Unfortunately, computing that ideal combination requires mathematical models and computational methods considerably more sophisticated than basic PID loops. The temperature and humidity can not be adequately controlled by two independent controllers operating in parallel. Each has to know what the other is doing or else any attempt to correct the temperature will disturb the humidity, which will in turn initiate humidity corrections that will disturb the temperature. Absent a co-ordinated effort, the two controllers would continue to fight each other in a never-ending cycle.
NASA engineers encountered a similar problem with the attitude control systems for their earliest spacecraft. They tried to control pitch, yaw and roll with three independent control loops. But since pitch causes yaw and yaw causes roll, the efforts of each controller affected the other two. The competing controllers ended up expending inordinate amounts of precious fuel during every manoeuvre.
The solution was found in the mathematical discipline of linear algebra, which can be used to quantify and compensate for the interactions between multiple actuators and process variables. Scores of multivariable control techniques based on the principles of linear algebra have ensued over the last 40 years, though very few have been applied outside of the aerospace, petrochemical and energy industries. They tend to be mathematically complex, but well worth the effort when coupled process variables are a problem.
Not only can multivariable controllers co-ordinate the efforts of multiple actuators simultaneously, they can optimise and constrain the overall control problem. That is, if the desired results can be achieved by more than one combination of control efforts, an optimising controller can select the combination that minimises a user-defined cost such as the discomfort of a room's occupants or the total volume of rocket fuel expended.

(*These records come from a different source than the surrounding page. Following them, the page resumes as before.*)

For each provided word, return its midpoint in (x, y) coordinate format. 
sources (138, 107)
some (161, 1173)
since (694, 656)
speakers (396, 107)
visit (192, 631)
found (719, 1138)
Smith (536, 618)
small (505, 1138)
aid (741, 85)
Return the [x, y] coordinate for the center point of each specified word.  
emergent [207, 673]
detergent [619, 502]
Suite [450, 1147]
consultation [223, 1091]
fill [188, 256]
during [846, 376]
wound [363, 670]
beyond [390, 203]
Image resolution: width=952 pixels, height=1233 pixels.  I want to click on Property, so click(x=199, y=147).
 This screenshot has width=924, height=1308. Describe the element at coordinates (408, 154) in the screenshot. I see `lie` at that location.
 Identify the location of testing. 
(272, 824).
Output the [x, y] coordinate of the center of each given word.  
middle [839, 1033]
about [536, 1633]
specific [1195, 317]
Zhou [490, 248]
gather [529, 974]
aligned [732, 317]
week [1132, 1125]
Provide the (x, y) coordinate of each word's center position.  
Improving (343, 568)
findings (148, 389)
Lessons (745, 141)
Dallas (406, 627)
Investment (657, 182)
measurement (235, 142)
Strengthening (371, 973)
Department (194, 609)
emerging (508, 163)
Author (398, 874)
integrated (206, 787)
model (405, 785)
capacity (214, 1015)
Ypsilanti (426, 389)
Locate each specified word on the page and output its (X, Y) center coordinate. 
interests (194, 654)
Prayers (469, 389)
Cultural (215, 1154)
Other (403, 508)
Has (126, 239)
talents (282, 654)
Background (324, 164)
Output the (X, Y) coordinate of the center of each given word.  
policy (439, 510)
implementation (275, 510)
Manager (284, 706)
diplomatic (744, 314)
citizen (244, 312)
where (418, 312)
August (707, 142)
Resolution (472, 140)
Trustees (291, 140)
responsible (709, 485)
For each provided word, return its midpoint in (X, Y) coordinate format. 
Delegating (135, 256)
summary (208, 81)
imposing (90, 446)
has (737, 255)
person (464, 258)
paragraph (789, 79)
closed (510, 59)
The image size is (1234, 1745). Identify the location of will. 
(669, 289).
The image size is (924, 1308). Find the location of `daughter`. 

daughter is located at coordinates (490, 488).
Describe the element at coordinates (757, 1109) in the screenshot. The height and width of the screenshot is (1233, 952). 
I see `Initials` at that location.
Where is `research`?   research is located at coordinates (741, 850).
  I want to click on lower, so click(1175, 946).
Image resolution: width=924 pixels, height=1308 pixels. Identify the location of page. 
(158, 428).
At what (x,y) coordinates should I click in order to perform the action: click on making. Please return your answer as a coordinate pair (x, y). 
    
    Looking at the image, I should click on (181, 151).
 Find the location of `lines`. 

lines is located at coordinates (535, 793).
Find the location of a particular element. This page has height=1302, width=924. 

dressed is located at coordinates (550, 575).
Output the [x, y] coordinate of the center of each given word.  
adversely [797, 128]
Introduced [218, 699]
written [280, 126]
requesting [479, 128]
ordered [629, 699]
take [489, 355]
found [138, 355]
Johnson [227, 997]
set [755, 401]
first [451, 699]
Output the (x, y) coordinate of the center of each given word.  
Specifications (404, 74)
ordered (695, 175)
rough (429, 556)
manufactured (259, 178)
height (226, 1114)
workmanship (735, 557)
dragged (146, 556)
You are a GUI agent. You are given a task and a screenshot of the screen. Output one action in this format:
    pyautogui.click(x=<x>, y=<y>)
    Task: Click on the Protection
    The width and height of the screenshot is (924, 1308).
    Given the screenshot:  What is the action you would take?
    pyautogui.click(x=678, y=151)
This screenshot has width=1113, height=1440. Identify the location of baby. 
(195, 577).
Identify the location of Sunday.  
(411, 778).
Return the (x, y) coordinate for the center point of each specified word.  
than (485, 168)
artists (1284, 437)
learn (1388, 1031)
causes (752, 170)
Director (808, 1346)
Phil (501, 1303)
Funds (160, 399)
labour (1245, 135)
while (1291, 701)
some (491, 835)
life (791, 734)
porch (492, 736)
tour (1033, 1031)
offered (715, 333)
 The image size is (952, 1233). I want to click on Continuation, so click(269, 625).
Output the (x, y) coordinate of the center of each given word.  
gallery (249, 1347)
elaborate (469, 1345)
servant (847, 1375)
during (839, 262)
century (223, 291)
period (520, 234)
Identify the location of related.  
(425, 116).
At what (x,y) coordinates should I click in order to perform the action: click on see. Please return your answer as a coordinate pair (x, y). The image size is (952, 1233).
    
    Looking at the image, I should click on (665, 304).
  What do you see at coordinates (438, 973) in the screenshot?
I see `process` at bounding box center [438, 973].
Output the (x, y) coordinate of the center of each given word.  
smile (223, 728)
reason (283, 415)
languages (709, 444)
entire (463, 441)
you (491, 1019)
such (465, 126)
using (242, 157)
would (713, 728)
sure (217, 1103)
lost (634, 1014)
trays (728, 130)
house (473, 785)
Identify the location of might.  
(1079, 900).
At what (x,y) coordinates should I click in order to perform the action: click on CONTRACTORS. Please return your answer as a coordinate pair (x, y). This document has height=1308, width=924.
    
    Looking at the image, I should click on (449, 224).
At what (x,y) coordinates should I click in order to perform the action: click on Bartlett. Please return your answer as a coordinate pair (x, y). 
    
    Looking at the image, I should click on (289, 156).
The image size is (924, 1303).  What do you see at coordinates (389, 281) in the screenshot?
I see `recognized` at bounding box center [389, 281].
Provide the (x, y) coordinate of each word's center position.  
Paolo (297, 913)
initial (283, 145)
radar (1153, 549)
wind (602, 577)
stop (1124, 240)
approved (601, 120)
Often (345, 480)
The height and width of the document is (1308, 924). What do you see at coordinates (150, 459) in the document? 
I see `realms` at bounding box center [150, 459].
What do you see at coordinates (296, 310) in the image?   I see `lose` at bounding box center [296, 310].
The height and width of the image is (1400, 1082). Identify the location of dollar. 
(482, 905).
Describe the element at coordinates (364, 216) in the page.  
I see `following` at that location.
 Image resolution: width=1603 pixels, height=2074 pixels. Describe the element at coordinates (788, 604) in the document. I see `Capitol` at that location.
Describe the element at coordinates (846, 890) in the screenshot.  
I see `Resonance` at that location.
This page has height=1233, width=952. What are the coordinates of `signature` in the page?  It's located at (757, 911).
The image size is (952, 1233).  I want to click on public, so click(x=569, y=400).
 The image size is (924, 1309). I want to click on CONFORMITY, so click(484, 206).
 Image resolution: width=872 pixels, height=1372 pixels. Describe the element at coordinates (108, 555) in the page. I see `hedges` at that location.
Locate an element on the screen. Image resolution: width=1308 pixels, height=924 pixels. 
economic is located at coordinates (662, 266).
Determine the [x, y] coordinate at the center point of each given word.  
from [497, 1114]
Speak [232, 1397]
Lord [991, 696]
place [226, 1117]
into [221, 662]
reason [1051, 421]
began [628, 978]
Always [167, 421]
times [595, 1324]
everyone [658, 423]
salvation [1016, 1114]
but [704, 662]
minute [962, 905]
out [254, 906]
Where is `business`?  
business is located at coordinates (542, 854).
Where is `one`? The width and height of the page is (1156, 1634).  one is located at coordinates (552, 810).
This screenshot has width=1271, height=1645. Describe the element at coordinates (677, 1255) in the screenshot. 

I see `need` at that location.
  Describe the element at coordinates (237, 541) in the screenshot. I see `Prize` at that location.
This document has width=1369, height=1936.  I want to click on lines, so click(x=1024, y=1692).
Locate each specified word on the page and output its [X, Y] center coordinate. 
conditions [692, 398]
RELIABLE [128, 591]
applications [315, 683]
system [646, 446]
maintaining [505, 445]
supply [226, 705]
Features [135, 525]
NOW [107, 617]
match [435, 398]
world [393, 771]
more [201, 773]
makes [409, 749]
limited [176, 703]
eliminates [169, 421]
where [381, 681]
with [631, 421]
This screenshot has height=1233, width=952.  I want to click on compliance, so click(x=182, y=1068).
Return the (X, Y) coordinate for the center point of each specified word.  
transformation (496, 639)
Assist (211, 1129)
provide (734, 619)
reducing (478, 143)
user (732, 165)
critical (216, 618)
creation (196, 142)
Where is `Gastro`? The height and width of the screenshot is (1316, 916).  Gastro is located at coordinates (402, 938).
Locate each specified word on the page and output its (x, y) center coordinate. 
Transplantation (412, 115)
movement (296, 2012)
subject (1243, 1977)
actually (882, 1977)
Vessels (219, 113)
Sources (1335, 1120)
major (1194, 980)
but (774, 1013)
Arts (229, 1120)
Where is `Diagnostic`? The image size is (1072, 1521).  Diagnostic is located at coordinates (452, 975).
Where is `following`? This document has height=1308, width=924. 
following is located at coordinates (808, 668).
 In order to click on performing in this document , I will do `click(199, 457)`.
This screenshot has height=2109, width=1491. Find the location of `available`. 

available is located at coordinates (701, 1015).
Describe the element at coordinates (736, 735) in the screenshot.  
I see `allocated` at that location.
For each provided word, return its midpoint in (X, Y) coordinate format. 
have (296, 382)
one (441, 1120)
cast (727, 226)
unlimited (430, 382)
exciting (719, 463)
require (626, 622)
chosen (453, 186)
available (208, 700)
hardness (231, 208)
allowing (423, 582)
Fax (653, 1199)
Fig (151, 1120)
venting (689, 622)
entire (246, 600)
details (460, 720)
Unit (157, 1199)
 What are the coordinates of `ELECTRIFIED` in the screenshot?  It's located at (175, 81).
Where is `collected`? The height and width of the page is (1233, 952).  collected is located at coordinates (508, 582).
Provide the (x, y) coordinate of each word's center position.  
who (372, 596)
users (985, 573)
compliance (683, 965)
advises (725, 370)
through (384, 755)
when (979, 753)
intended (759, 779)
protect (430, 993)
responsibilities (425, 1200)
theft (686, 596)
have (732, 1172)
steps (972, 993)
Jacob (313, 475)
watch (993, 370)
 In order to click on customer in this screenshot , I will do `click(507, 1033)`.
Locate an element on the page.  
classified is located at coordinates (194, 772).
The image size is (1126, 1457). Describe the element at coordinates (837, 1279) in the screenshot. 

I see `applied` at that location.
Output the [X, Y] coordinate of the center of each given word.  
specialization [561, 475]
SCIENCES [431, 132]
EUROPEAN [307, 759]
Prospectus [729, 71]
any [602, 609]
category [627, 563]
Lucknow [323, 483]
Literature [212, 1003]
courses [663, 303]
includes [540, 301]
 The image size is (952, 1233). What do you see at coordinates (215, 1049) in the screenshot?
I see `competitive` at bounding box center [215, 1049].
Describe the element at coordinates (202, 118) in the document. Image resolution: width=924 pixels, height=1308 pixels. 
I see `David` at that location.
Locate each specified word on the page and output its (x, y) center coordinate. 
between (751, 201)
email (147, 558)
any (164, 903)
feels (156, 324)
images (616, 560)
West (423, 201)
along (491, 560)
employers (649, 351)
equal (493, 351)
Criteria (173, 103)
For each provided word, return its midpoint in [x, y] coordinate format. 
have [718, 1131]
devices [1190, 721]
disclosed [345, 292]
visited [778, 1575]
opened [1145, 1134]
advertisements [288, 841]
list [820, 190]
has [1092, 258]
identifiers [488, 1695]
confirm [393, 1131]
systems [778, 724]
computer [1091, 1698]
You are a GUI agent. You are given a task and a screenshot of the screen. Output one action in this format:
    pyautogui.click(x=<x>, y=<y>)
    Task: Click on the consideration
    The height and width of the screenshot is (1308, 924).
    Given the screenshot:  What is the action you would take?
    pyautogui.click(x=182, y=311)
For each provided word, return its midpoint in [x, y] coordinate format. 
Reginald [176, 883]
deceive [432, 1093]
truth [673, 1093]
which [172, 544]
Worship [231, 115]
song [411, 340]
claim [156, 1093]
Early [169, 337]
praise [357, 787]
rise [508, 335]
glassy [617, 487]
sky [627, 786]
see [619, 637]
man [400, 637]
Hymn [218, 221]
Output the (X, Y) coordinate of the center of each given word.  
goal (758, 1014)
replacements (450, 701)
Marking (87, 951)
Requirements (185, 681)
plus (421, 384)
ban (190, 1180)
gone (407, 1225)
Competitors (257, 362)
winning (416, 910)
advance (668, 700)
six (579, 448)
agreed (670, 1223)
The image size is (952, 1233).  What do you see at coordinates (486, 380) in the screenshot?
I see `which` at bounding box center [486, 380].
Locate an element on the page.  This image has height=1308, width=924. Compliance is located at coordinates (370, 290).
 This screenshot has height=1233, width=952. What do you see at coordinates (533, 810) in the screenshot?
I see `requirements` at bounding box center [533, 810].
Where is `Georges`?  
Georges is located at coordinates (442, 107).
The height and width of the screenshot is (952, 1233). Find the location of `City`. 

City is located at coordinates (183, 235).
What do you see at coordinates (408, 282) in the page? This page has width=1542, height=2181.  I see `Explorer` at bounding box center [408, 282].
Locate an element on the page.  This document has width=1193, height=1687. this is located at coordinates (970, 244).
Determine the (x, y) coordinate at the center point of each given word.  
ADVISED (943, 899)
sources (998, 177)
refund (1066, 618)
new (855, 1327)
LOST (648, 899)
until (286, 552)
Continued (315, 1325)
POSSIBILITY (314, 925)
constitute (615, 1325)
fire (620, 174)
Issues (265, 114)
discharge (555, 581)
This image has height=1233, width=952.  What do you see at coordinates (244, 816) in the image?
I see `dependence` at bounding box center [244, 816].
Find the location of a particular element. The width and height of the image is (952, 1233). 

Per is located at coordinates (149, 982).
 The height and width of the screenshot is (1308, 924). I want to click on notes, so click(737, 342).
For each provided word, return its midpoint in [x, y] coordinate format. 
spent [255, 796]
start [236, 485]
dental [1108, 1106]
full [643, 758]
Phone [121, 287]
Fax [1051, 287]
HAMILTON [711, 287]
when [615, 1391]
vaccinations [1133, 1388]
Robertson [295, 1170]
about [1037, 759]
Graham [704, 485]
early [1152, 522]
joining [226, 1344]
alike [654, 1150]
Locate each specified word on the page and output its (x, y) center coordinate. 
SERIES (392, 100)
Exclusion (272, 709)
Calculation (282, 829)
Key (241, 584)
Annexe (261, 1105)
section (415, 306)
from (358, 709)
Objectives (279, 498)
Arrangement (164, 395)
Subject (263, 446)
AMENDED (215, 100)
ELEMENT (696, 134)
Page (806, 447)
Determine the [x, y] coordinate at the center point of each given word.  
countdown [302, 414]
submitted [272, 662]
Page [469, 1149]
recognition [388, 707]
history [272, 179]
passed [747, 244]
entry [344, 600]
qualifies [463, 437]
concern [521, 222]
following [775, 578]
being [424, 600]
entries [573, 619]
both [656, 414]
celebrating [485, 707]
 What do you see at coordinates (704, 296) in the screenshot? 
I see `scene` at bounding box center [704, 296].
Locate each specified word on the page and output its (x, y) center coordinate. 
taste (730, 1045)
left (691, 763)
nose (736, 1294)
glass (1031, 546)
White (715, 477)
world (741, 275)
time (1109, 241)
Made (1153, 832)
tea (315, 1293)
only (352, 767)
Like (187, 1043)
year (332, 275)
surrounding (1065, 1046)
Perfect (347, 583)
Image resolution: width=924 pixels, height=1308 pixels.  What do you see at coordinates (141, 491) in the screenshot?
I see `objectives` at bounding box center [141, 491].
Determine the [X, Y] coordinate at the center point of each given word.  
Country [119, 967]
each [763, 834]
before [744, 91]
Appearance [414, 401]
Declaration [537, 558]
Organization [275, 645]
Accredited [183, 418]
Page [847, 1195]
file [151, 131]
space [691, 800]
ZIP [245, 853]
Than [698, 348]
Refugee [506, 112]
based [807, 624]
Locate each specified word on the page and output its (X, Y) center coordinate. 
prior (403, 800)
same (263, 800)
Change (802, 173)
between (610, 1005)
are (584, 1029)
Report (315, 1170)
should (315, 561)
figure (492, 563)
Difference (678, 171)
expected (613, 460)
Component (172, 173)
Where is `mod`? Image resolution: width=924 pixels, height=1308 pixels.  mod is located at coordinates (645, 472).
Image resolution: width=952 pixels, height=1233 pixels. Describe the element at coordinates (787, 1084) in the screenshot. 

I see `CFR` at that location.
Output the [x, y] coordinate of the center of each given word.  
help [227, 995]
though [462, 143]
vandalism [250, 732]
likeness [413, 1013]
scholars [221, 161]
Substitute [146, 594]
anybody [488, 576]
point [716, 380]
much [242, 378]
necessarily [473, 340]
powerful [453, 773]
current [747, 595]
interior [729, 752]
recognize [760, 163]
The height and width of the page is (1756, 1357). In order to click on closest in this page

On the other hand, if it happens that the optimal control effort would require an impossible actuator position or an excessively high or low value for any of the process variables, a constraining controller can select the best combination of control efforts that comes closest to achieving the desired results without violating any of those constraints. Constraint management makes linear algebra-based multivariable controllers especially valuable in the petrochemical industry where the greatest profit is realised when processes are run with all of their operating conditions at their maximum allowable values.
A linear algebra-based multivariable controller can also determine if a particular selection of setpoints is even possible. In the HVAC example, high humidity and low temperatures can not generally be achieved simultaneously. A multivariable controller equipped with a thermodynamic model of the conditioned space would be able to deduce the controllability of the process and flag an unachievable combination of process variables.